* [What to do] Using the data below, copy each line that includes the word "computer".

* [Listed entries]
····················
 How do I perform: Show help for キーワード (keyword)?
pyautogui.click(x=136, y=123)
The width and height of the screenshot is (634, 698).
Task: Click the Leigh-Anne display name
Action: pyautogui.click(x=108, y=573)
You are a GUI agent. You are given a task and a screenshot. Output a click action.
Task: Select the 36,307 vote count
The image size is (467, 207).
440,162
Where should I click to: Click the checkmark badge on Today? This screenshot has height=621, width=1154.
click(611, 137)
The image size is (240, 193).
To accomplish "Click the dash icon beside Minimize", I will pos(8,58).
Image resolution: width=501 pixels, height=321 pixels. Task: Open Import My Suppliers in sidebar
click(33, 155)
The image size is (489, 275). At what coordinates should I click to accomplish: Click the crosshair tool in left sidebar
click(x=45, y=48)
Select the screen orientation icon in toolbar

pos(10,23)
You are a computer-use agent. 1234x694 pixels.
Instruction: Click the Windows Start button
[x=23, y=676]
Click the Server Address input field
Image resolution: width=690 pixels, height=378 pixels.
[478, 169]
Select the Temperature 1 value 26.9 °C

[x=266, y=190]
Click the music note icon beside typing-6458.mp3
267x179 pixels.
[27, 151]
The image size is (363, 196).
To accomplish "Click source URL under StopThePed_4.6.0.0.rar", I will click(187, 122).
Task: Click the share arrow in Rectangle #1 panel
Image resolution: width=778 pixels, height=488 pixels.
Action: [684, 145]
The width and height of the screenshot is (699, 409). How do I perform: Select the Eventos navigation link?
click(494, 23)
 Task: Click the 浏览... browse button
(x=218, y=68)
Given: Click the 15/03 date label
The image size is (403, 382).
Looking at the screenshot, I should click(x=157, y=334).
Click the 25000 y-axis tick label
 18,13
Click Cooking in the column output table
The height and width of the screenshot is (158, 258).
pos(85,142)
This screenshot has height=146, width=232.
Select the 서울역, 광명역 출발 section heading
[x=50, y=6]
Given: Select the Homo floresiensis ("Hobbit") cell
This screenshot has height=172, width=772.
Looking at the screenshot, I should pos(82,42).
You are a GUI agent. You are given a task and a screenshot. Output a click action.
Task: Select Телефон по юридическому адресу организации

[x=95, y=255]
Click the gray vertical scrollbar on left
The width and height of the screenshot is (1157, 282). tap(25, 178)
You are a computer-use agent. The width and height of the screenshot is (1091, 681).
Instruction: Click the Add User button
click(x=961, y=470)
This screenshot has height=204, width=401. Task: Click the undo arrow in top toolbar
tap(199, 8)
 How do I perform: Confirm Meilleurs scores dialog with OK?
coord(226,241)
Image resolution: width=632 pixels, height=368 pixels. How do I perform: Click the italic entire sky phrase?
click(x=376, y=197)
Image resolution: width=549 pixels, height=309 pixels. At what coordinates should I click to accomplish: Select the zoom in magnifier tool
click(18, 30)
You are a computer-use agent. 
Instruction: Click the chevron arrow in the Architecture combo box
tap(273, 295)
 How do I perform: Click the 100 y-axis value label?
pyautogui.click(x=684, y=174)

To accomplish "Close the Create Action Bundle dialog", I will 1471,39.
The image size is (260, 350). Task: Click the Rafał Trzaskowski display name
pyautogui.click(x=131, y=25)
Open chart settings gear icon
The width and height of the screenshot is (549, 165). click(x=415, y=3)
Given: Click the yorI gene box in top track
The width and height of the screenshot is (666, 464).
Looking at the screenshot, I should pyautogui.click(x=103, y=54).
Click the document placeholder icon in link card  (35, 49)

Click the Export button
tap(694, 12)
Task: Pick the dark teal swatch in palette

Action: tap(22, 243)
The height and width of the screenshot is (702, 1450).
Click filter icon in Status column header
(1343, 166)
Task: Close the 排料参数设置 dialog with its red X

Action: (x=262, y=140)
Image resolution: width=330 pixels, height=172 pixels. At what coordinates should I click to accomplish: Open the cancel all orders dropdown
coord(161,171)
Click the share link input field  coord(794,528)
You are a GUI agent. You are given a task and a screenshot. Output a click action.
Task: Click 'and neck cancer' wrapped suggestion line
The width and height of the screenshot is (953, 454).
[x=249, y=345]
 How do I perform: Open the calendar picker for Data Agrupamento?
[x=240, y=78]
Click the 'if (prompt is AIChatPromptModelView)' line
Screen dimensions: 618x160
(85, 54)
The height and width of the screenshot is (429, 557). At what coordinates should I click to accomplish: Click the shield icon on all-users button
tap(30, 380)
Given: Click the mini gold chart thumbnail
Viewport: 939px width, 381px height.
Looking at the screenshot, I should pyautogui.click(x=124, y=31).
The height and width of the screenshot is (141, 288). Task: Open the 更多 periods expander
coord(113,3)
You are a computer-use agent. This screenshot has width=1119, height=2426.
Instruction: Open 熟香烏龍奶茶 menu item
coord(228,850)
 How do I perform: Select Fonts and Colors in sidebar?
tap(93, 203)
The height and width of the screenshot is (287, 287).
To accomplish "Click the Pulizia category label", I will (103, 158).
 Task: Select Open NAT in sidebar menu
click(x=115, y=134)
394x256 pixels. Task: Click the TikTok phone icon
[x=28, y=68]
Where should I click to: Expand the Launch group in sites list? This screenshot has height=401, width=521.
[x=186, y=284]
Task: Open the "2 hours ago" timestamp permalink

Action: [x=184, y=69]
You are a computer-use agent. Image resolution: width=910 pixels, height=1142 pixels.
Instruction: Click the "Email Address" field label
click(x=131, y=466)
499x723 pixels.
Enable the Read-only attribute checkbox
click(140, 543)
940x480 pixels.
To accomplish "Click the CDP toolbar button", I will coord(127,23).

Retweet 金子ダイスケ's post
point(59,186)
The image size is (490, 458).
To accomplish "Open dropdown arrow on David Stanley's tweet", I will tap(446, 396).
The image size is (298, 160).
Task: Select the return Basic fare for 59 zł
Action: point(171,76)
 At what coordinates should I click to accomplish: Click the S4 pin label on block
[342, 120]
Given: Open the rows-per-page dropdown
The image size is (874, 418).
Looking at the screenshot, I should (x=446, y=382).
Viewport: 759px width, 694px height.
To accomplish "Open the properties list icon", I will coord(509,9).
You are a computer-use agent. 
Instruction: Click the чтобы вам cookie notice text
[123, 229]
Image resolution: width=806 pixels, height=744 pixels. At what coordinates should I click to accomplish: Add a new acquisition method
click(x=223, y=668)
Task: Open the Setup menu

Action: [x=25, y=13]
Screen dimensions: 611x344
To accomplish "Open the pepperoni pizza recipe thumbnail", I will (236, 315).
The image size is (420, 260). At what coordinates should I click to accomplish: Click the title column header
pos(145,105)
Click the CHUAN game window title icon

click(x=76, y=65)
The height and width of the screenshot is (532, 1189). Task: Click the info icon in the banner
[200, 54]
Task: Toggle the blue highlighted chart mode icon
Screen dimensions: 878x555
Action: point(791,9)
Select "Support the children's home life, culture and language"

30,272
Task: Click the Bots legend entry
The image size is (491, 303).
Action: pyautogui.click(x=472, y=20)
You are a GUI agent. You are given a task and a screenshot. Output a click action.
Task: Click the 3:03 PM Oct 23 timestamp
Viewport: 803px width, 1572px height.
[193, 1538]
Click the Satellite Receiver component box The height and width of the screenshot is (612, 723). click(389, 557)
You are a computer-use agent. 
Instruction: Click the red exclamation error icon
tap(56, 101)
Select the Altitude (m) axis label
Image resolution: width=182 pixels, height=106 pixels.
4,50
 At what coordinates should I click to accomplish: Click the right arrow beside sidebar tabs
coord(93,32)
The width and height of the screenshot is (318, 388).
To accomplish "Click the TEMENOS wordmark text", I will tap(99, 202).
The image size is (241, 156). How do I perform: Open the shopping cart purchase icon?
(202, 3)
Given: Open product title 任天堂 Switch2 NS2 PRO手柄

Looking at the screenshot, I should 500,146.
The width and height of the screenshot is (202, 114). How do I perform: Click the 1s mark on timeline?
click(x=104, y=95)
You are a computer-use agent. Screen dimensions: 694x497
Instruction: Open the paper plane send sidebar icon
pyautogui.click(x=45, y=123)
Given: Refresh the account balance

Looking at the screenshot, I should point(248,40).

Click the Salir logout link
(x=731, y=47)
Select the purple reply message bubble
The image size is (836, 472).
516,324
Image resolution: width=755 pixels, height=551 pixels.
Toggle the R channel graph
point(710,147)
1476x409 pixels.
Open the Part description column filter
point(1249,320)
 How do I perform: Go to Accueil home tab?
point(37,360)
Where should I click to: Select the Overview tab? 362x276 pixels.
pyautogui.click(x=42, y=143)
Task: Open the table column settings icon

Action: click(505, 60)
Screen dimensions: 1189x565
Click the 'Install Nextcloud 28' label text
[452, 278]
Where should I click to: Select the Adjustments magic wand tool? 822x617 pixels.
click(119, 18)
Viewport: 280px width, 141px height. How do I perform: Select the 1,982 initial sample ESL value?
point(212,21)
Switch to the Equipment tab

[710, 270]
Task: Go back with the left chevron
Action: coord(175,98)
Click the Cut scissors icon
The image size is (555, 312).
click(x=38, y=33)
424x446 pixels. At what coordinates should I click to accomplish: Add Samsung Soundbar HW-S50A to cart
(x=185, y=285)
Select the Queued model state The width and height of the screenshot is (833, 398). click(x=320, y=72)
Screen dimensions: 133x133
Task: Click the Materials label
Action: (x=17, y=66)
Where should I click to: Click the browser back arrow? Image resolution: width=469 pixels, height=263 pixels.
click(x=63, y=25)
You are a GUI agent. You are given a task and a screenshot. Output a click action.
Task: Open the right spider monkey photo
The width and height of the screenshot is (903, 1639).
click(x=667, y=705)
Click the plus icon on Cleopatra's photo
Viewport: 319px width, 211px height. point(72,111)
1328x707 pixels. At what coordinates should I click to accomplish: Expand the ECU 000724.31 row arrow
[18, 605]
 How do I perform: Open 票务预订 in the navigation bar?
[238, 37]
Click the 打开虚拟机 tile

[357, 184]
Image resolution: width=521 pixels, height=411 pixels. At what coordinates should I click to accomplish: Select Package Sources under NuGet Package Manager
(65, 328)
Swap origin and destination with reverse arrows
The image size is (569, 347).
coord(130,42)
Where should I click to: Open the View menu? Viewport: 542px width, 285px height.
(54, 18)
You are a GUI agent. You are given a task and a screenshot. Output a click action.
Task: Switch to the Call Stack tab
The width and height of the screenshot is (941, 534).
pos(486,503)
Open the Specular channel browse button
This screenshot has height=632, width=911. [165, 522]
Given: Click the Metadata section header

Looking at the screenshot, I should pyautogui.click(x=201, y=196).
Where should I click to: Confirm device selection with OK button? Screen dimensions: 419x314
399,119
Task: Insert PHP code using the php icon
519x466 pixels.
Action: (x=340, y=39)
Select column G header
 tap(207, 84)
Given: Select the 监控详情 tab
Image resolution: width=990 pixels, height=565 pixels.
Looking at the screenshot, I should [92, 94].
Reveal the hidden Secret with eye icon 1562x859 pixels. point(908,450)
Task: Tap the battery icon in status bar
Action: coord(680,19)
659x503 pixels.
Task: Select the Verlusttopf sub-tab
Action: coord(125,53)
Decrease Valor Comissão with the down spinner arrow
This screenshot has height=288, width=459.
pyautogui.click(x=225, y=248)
····················
* [Answer space]
You are a computer-use agent. 1234x694 pixels.
You are a computer-use agent. The width and height of the screenshot is (1091, 681).
You are a computer-use agent. 
You are a computer-use agent. This screenshot has width=1119, height=2426.
You are a computer-use agent. Image resolution: width=910 pixels, height=1142 pixels.
You are a computer-use agent. 
You are a computer-use agent. 
You are a computer-use agent. Screen dimensions: 694x497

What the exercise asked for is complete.